Available records:
________________________________________
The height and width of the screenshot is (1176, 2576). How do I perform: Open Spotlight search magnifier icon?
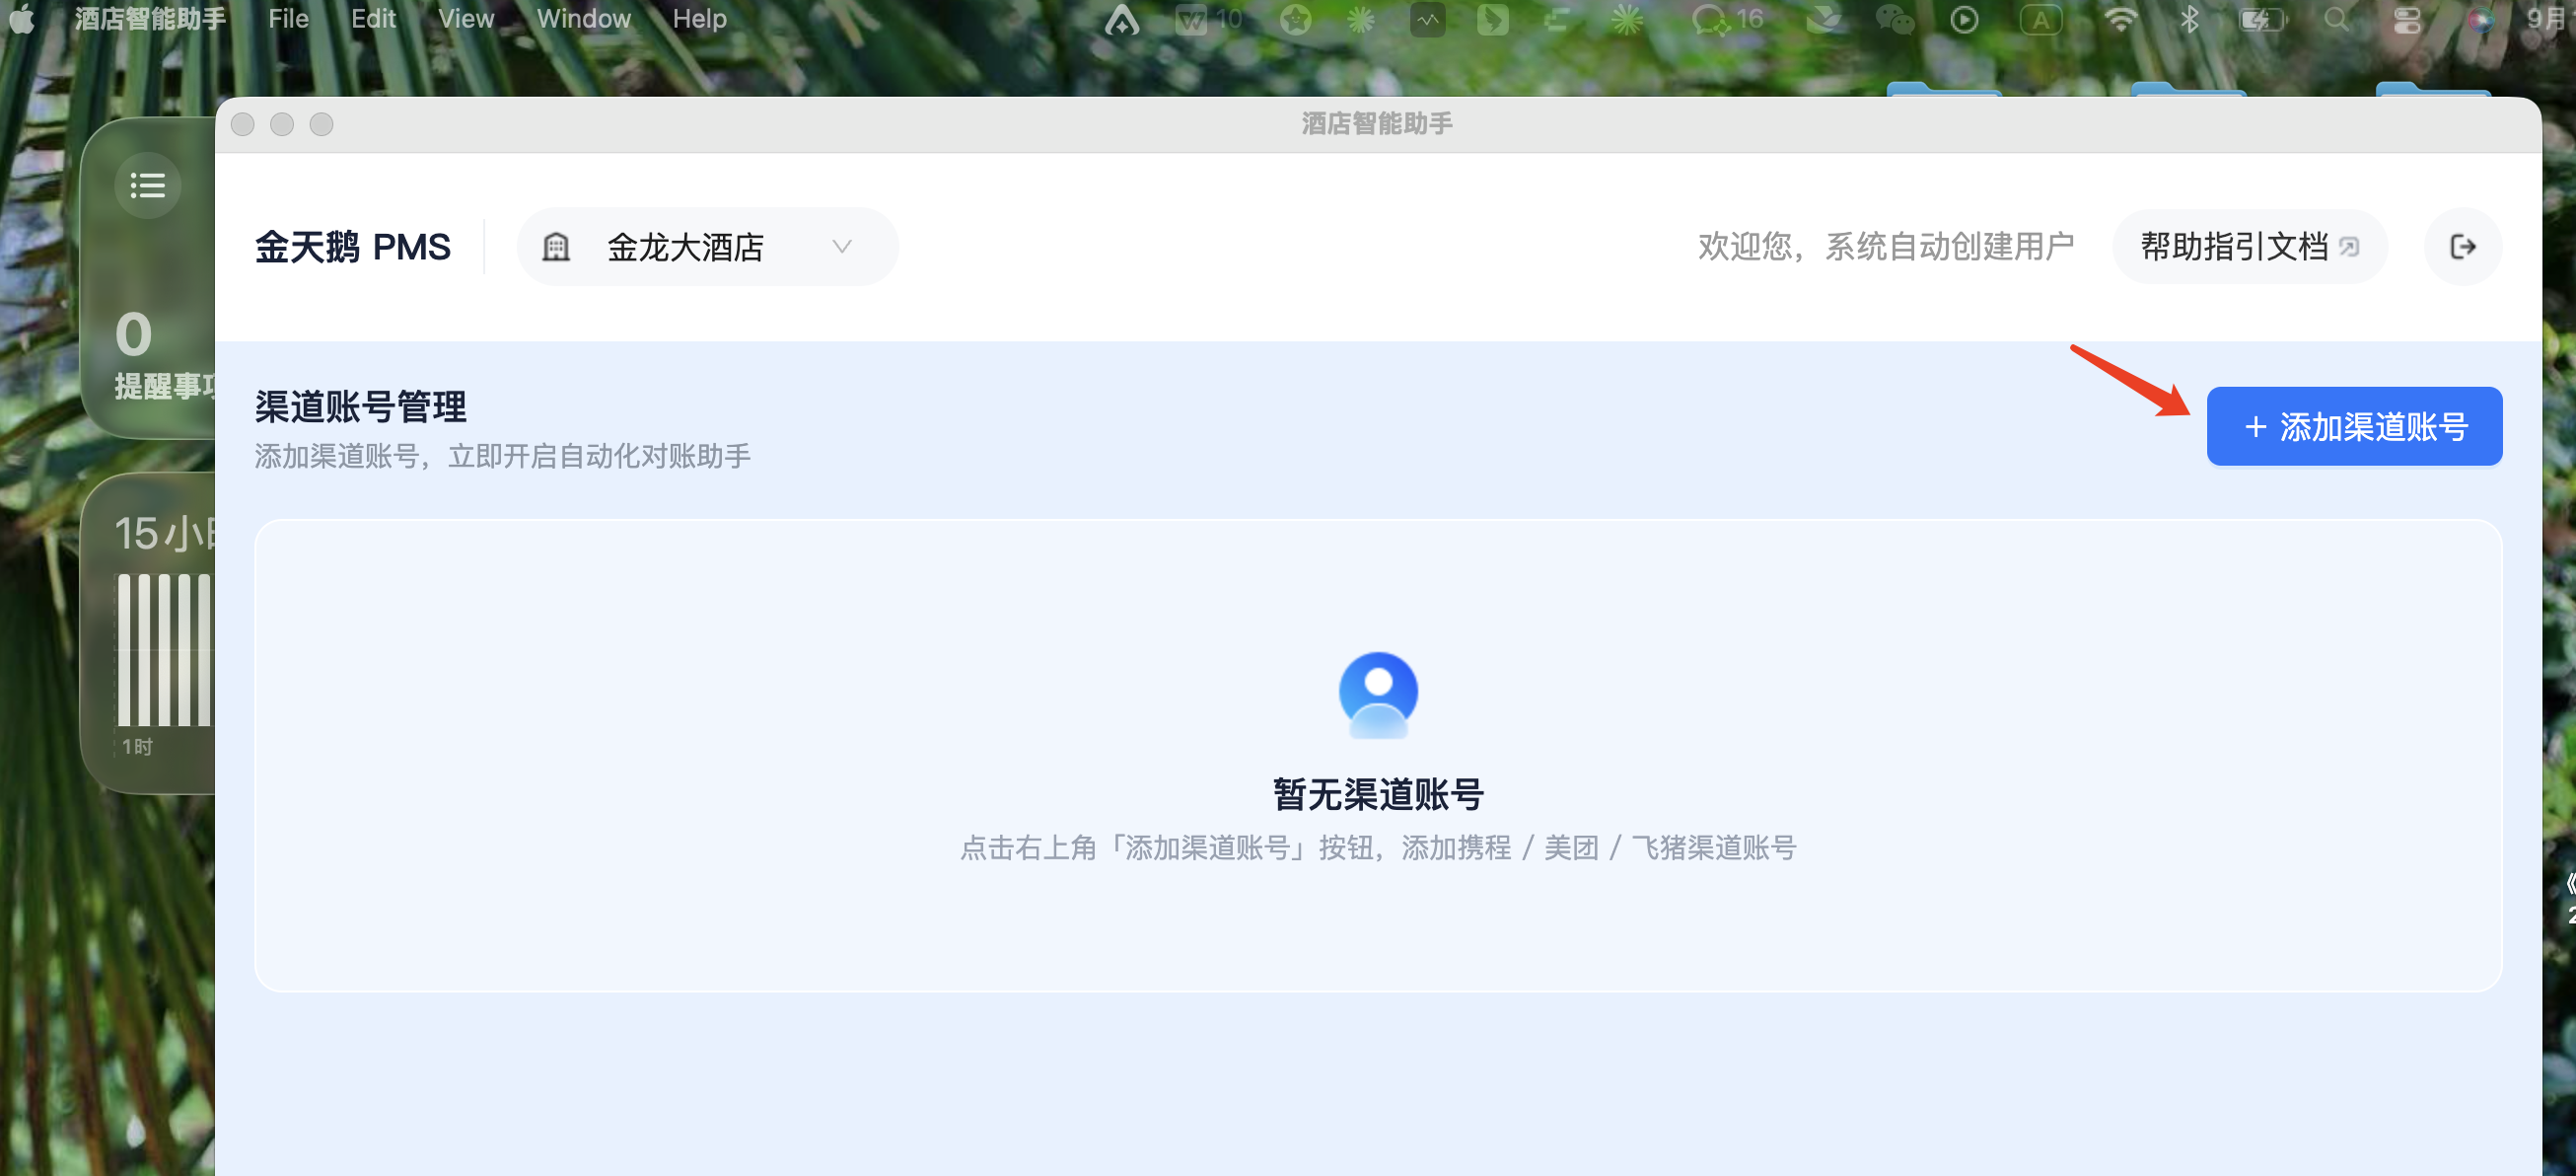pos(2337,19)
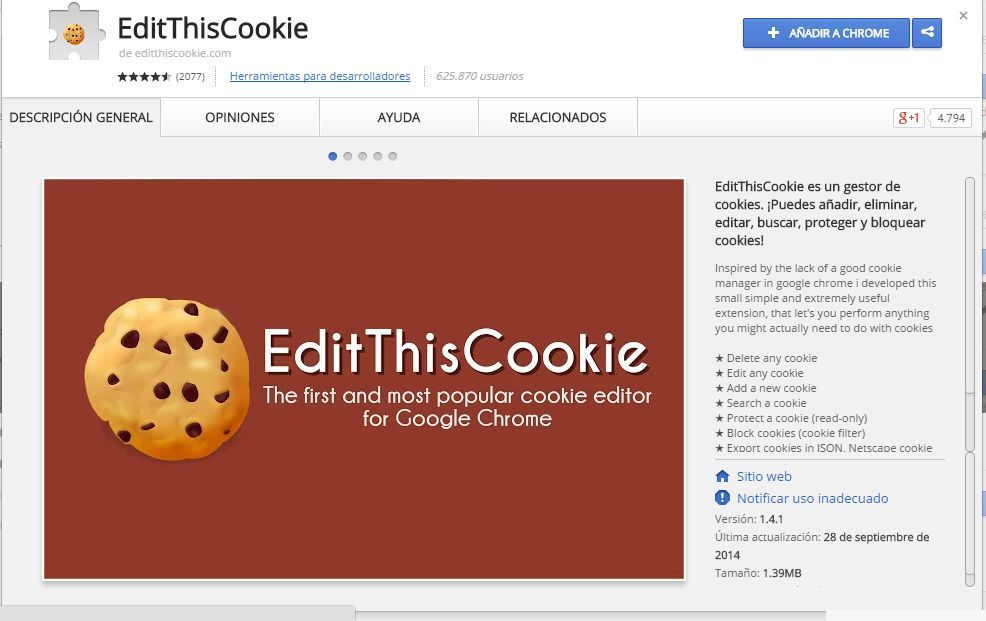The image size is (986, 621).
Task: Switch to the Ayuda tab
Action: 399,118
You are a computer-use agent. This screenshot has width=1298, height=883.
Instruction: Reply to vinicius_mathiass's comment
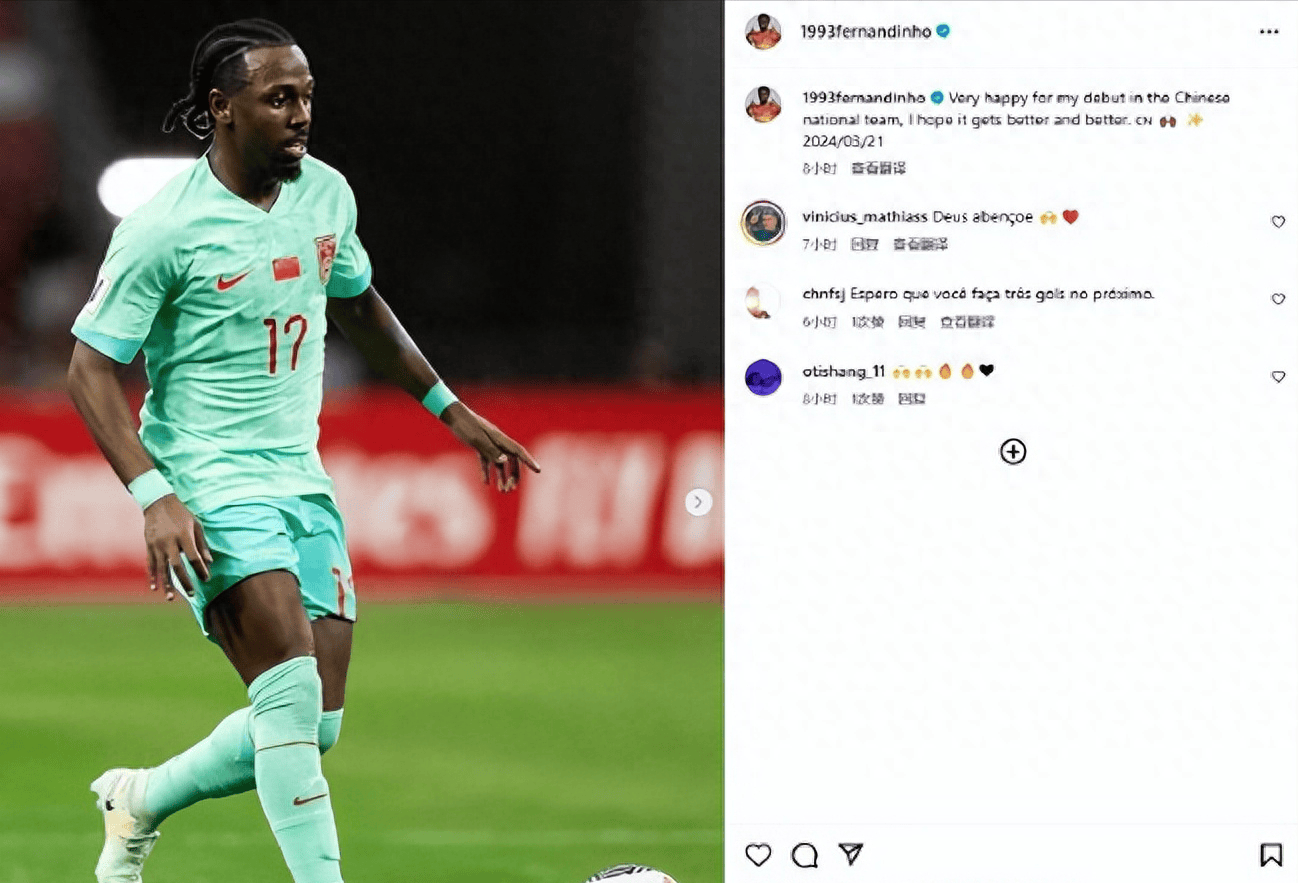(864, 244)
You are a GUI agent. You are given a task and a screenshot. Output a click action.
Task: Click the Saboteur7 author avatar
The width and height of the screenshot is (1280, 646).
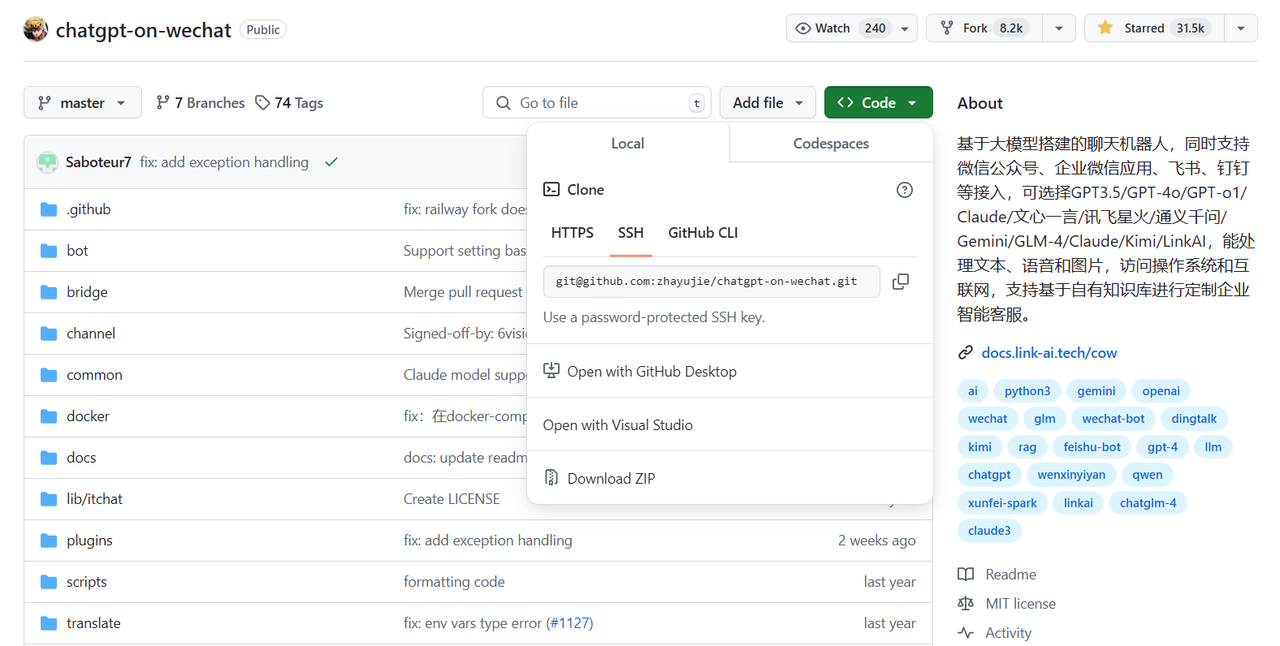(47, 162)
________________________________________
What is required: Find every line in the records that has the word "agent". Copy those lines.

Solution for this task:
You are a computer-use agent. This screenshot has width=1298, height=883.
You are a GUI agent. You are given a task and a screenshot. Output a click action.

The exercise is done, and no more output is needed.